- [Task directions]: Can you repeat the stretch of material from the line containing "Open the controller settings tab" through the line containing "click(x=850, y=30)", swapping "settings tab" for "settings panel" and changing nothing else? Leave the pictures out of your answer.

- [Records]:
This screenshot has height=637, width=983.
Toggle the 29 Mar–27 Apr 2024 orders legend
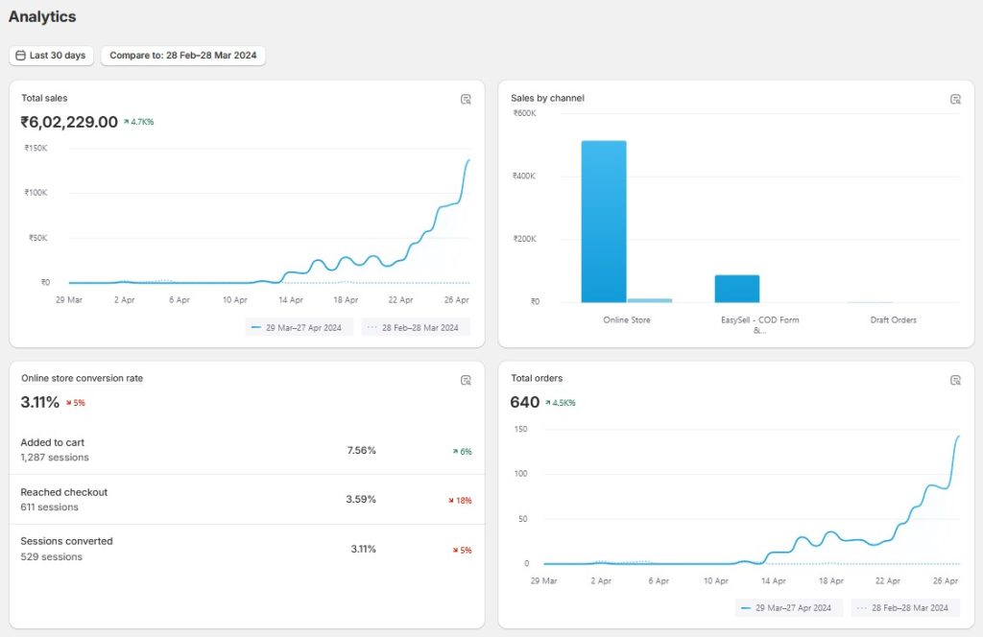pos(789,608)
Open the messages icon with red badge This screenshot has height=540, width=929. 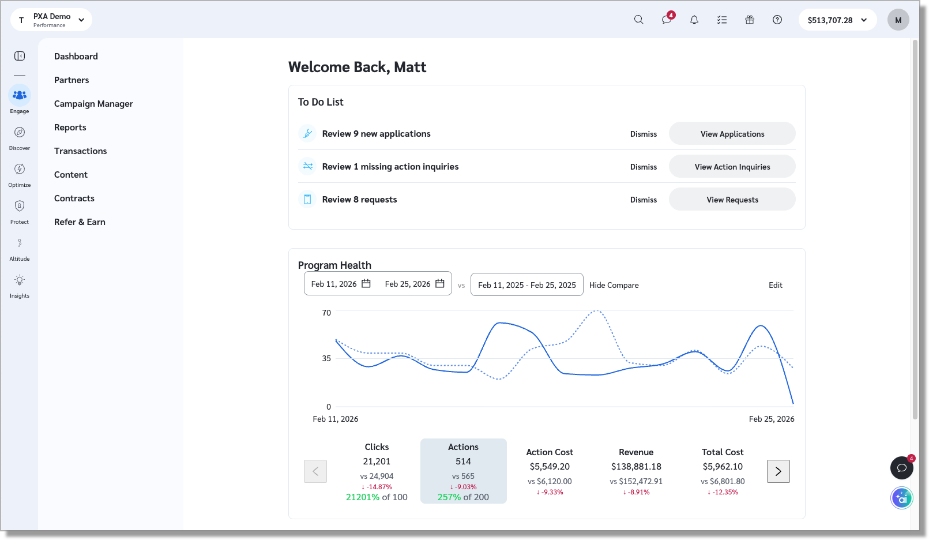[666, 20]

---

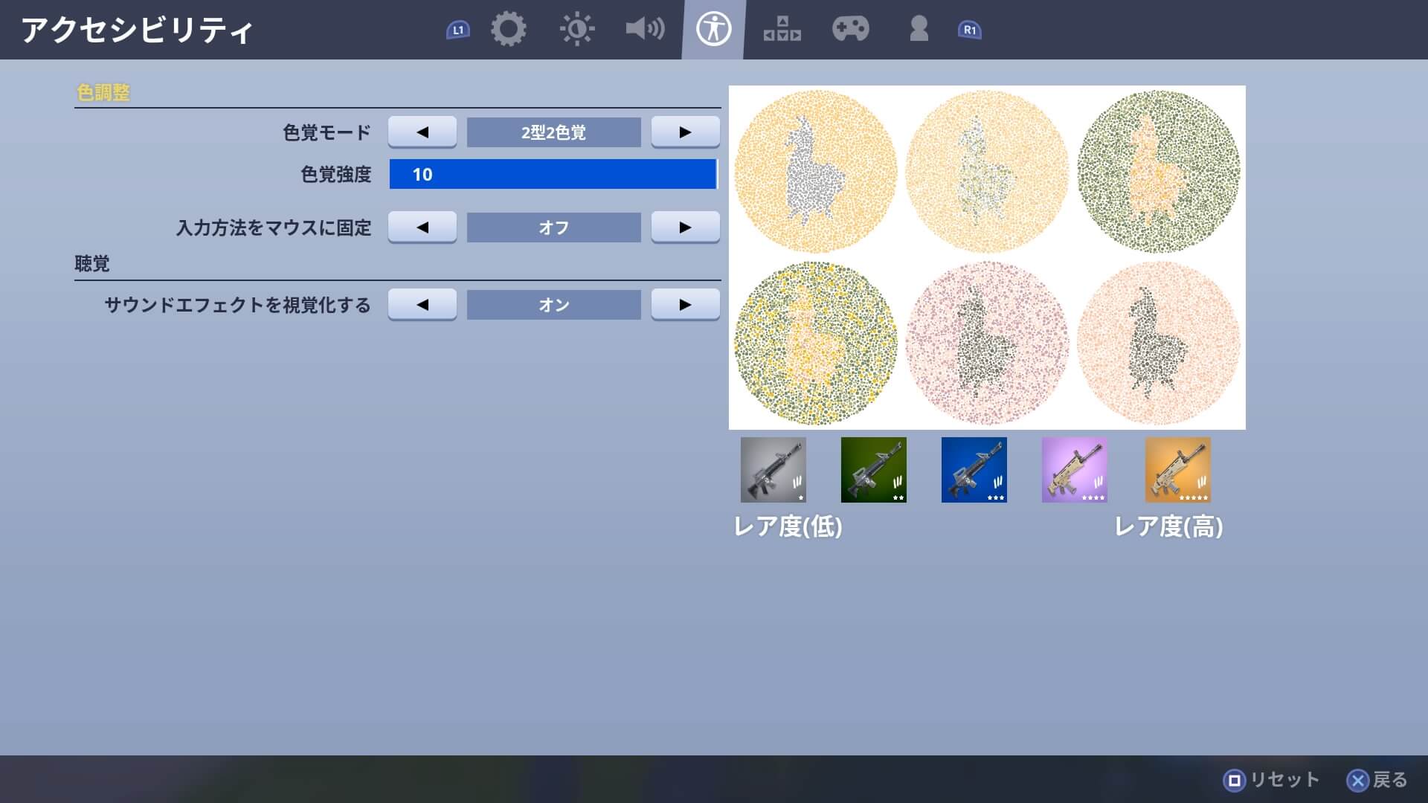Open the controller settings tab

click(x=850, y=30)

- [Written response]:
Open the controller settings panel

click(x=850, y=30)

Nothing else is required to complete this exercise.